# Start of Text block
The justifications or defences to an action for trespass are;
A defendant may plead that he was justified by reason of prescription, as by showing a right of common, or right of way over the land; or that his right of way was wrong fully obstructed by the plaintiff, and the trespass was necessary to avoid it.1)
A license is a mere permission to do an act, which if done without that permission would, with respect to land, be a trespass quare clausum fregit.
A dispensation or license properly passeth no interest,, nor alters or transfers property in anything, but only makes an action lawful which without it had been unlawful.2) License may be express or implied. Entry to a shop or public house is a case of implied license. If the defendant relies upon a plea of leave and license, he must prove, either an express permission from the plaintiff to the defendant to come upon the land, or circumstances from which such permission may fairly be implied.3)
The license to be a good defence, must be from one having authority to give such and it must be co-extensive with the acts complained of, or the plaintiff may recover for the acts in excess.4) A license obtained by wilful misrepresentation and deceit is a mere nullity, and will not justify, or excuse a trespass by a defendant who was a party to the misrepresentation.5) There will be no license to do what is illegal.6)
# End of Text block
# Start of Dataset content
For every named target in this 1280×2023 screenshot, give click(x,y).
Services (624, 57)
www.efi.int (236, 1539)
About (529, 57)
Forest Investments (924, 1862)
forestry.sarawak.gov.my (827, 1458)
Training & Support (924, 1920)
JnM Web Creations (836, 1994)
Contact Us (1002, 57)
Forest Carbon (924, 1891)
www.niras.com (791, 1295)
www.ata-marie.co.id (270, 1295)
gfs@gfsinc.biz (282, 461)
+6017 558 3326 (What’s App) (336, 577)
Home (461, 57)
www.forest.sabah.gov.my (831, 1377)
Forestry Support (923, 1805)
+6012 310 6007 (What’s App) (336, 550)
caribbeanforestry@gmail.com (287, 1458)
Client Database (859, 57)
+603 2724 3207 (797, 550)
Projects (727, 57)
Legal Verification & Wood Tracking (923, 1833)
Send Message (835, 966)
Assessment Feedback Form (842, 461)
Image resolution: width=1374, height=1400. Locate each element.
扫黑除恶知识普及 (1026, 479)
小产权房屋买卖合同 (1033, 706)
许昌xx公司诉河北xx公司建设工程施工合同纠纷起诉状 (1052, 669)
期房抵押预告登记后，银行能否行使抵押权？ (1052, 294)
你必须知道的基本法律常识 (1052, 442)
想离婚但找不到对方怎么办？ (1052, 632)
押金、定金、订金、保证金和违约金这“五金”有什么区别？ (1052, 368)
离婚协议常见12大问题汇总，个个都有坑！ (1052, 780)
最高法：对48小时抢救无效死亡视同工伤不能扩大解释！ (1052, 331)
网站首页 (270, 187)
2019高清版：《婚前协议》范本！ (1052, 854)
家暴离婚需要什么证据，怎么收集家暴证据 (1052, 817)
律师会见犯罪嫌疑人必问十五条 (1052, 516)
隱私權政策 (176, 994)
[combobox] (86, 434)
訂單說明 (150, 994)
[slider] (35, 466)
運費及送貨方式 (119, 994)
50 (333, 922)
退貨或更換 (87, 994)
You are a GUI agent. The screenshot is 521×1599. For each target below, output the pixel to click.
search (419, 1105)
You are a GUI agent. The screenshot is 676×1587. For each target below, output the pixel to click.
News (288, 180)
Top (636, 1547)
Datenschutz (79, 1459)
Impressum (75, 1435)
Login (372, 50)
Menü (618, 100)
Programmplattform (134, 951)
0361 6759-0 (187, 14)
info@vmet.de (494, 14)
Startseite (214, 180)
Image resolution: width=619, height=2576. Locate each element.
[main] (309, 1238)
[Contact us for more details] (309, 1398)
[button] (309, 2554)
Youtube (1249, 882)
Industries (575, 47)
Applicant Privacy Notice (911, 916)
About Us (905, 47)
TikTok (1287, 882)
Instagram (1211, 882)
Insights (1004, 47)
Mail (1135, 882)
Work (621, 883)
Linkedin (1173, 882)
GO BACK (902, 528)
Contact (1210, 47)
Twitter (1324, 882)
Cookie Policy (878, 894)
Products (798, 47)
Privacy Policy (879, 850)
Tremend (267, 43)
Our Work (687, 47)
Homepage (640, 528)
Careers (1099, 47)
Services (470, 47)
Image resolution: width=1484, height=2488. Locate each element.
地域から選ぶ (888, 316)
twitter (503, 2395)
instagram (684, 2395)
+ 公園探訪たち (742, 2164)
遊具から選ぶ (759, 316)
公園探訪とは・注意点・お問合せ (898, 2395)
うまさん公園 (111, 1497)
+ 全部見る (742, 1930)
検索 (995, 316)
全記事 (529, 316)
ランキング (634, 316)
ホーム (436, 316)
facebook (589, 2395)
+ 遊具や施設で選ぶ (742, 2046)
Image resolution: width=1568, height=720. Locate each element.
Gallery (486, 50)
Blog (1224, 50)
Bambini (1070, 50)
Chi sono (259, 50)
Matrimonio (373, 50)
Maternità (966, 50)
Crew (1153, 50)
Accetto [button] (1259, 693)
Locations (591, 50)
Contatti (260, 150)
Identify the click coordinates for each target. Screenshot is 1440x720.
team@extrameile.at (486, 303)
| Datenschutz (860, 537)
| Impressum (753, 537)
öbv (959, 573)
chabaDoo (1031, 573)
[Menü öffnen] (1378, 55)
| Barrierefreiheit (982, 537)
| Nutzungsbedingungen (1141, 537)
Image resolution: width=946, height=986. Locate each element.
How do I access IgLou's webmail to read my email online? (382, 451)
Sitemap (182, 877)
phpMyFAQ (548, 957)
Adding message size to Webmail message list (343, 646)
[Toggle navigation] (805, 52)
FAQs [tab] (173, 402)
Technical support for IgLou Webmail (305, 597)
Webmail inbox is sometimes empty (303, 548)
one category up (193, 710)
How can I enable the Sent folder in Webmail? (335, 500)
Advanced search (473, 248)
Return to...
# End of Dataset content
### What is expected:
Can you reproduce the passage on defenses to trespass in full, word for word? Rely only on the passage on defenses to trespass.

### Correct response:
The justifications or defences to an action for trespass are;
A defendant may plead that he was justified by reason of prescription, as by showing a right of common, or right of way over the land; or that his right of way was wrong fully obstructed by the plaintiff, and the trespass was necessary to avoid it.1)
A license is a mere permission to do an act, which if done without that permission would, with respect to land, be a trespass quare clausum fregit.
A dispensation or license properly passeth no interest,, nor alters or transfers property in anything, but only makes an action lawful which without it had been unlawful.2) License may be express or implied. Entry to a shop or public house is a case of implied license. If the defendant relies upon a plea of leave and license, he must prove, either an express permission from the plaintiff to the defendant to come upon the land, or circumstances from which such permission may fairly be implied.3)
The license to be a good defence, must be from one having authority to give such and it must be co-extensive with the acts complained of, or the plaintiff may recover for the acts in excess.4) A license obtained by wilful misrepresentation and deceit is a mere nullity, and will not justify, or excuse a trespass by a defendant who was a party to the misrepresentation.5) There will be no license to do what is illegal.6)